Cover of water requirement for industrial use (%)
Enel is engaged in reducing water use in production processes, in particular by favoring as far as possible multiple use systems for water. For example, in coal-powered plants, the drainage water of closed-circuit cooling towers is reused in desulfurization systems, while the installation of crystallizers downstream from desulfurization systems enables the total recycling of effluents.
The focal points of Enel’s management of water resources are: measuring performance (for example, specific consumption, polluting load of effluents), definition of policies and specific targets (public objective to 2020 on specific water consumption at Group level), analyses and studies on European and international legislation to set out possible future scenarios.
The assessment of water risk
Enel constantly monitors all the production sites in areas at risk of water shortage in order to manage this resource more efficiently. In particular the monitoring of sites involves the following levels of analysis:
- mapping of production sites in potential water scarcity areas, in which the average value of renewable water resources per head is lower than the reference value set by the FAO(12);
- identification of “critical” production sites, i.e. which use fresh water;
- more efficient management through changes to plants or processes aimed at maximizing the supply from effluents and sea water;
- monitoring of the climate and vegetation data for each site.
Besides compliance with the various regional Safeguarding Plans (for plants located in Europe), which impose an obligation to release minimum flows, Enel has in parallel launched in Italy, Spain and Latin America tests regarding the real impact on the ecosystem of such flows and, in some specific cases, studies aimed at analyzing the changes in daily flow caused by the intermittent introduction of turbinated water downstream from power plants.
Effluents include the residues of water for industrial use and rainwater collected by the internal areas of thermoelectric power plants, and they are potentially polluted by oil.

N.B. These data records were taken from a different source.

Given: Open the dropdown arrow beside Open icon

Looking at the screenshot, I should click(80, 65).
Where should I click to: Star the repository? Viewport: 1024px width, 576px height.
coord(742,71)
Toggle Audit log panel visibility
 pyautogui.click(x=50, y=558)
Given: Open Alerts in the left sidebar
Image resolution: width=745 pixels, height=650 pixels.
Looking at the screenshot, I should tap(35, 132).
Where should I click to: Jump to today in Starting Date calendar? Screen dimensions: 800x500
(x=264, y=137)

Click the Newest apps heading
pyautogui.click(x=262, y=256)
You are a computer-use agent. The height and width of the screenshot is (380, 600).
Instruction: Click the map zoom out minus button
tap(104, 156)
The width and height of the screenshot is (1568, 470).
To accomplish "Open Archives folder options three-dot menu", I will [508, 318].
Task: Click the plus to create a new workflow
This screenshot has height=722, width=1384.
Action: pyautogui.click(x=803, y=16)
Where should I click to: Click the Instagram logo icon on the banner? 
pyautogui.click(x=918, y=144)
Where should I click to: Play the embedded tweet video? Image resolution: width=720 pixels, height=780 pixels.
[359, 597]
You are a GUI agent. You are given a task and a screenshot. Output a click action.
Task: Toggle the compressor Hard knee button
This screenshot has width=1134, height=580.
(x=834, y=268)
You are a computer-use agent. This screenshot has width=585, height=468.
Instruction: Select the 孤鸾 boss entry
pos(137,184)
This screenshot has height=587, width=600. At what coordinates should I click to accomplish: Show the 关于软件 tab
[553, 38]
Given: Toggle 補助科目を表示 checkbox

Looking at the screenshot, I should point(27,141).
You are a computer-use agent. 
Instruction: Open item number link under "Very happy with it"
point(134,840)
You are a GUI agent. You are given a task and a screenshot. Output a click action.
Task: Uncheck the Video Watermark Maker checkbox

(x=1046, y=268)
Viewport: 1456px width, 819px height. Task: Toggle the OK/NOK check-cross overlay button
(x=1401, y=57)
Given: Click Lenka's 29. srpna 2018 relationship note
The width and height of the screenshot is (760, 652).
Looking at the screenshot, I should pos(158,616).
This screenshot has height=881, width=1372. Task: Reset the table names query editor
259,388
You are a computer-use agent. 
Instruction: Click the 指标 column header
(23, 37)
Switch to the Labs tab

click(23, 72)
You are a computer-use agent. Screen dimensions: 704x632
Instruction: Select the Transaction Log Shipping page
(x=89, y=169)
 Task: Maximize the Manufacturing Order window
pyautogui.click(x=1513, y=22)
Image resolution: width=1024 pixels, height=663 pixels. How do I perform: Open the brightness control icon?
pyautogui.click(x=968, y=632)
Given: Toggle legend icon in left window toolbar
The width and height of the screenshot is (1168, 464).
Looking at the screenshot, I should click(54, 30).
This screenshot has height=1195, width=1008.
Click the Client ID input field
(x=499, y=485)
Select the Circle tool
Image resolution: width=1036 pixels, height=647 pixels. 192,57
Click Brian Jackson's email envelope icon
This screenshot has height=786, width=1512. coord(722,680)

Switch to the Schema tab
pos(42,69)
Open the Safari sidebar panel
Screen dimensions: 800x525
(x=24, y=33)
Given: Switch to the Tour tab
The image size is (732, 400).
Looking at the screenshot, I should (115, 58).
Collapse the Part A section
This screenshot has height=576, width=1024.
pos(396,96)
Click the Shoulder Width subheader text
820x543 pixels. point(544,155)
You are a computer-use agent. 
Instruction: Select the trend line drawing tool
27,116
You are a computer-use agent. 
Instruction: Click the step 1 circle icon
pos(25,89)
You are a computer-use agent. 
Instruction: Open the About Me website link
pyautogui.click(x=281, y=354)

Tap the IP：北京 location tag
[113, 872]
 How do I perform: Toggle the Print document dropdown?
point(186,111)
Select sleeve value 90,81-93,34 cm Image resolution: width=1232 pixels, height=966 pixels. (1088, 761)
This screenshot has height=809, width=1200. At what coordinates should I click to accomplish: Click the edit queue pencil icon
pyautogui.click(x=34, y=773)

Enel pays close attention to the quality of its discharges into water, and constantly invests to improve the features of effluent treatment plants which have lower standards.
In all the Group’s sites where polluted water is produced there are specific treatment systems depending on the type of pollution present. The effluents thus treated are partly discharged into surface water and partly reused in the plant itself, thus helping to cover total water needs.
In 2015 the recycling of effluents after treatment, across the Group, was around 7 million m3, which enabled coverage of 3.9% of total consumption, or 175 million m3.
(12) This mapping is done using the Global Water Tool of the World Business Council for Sustainable Development.